Por Desiré Navarro
En México, ser joven se ha convertido, demasiadas veces, en una sentencia no escrita. Una condena que se lleva en la piel antes de cumplir los veinte. Son miles los muchachos que caminan a diario sobre una cuerda floja tendida entre la esperanza y la desesperanza. Y en ese vacío, en esa fragilidad, los grupos criminales encuentran el terreno perfecto para cazar. No hablamos de números: hablamos de rostros, de sueños rotos, de vidas arrancadas antes de florecer.
La primera herida es la del reclutamiento forzado. Historias de engaños disfrazados de ofertas laborales en maquilas, en campos de cultivo o en supuestas agencias de seguridad.

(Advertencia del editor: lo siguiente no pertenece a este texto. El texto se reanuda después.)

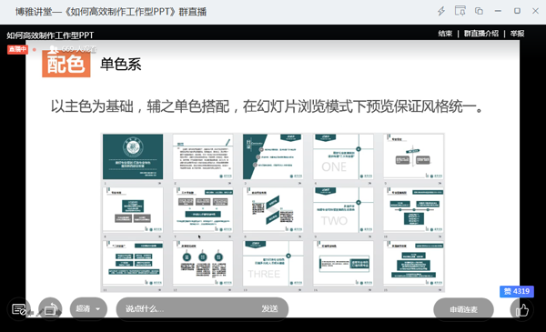Click the 赞 4319 like counter badge
546x332 pixels.
pyautogui.click(x=517, y=291)
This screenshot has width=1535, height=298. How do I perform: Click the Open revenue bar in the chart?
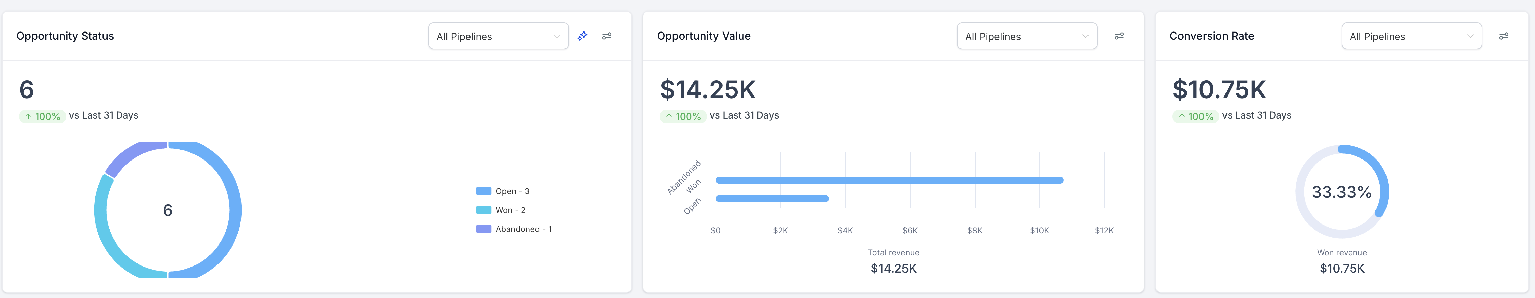click(x=772, y=199)
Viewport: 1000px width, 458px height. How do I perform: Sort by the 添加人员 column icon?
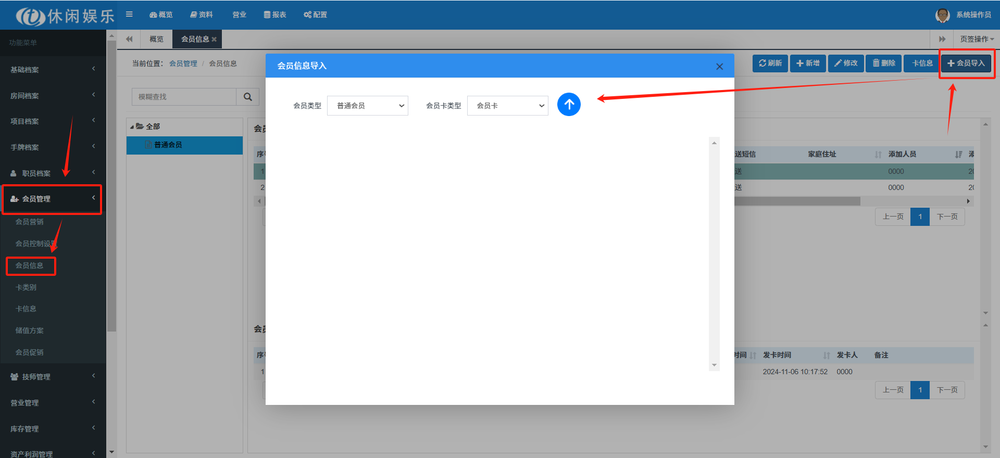click(x=958, y=155)
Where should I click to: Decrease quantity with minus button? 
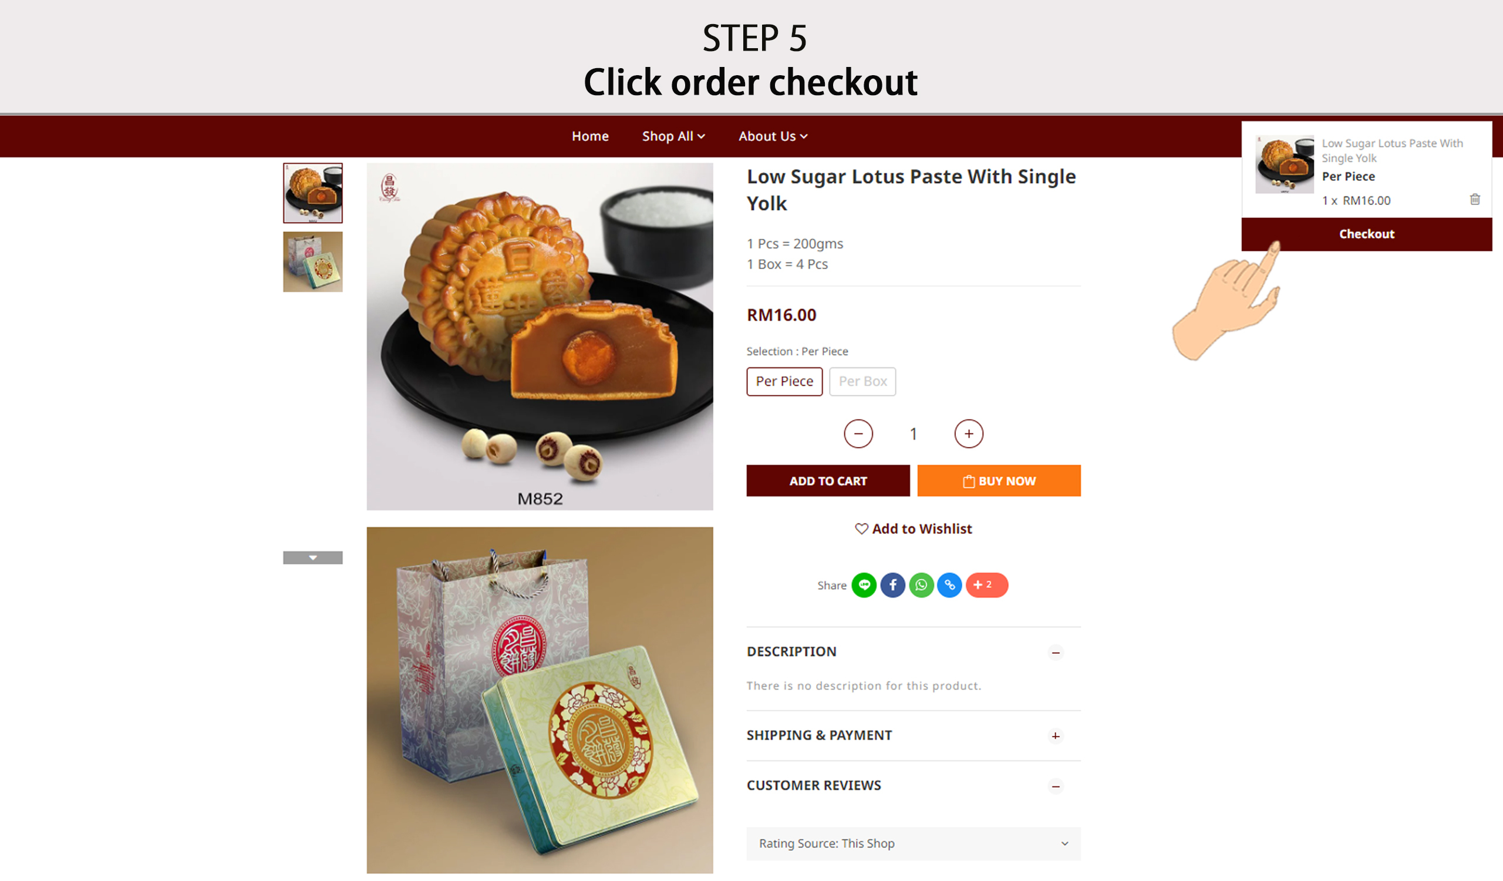(x=858, y=434)
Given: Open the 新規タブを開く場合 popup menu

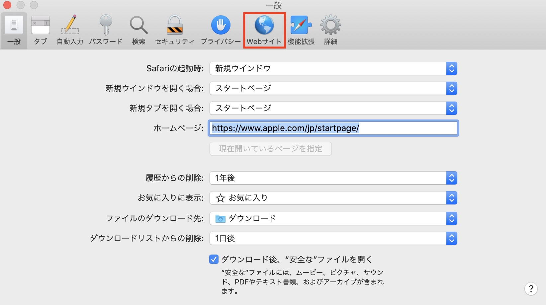Looking at the screenshot, I should point(333,108).
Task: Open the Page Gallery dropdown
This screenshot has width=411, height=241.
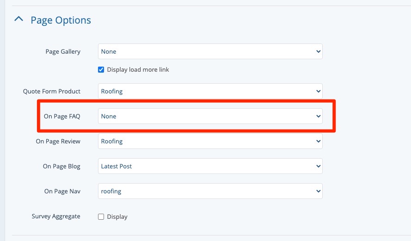Action: (x=210, y=52)
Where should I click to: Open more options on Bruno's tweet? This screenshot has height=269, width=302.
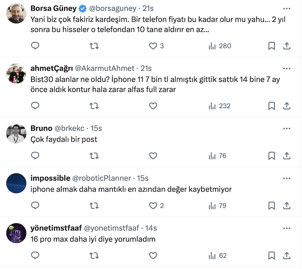coord(287,128)
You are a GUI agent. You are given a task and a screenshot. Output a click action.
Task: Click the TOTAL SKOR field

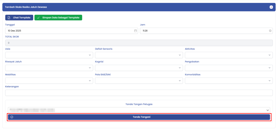coord(139,43)
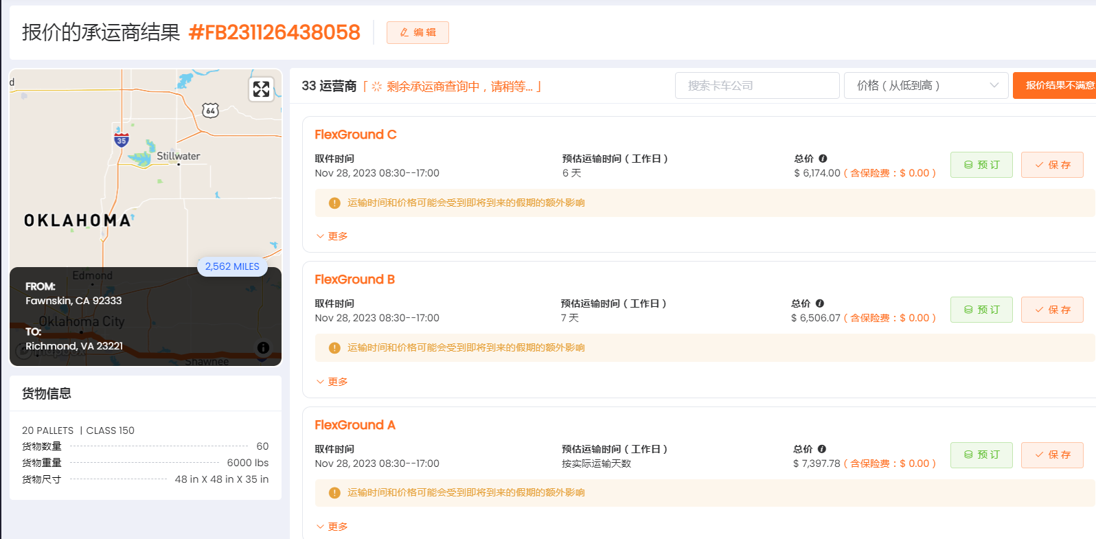Click warning icon in FlexGround C holiday notice

coord(334,203)
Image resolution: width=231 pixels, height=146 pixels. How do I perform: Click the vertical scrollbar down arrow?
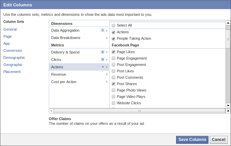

Trampas que se repiten una y otra vez. O muchachos aún más pequeños, arrancados de sus casas desde la pantalla de un videojuego, donde alguien promete dinero fácil y los invita a “misiones” que, fuera de la ficción, significan espiar, transportar armas o disparar por primera vez. Historias como la del Rancho Izaguirre no son excepciones, son señales de una maquinaria que se repite: jóvenes desaparecidos que aparecen en morgues, en listas de detenidos o en los noticiarios como carne de cañón del crimen.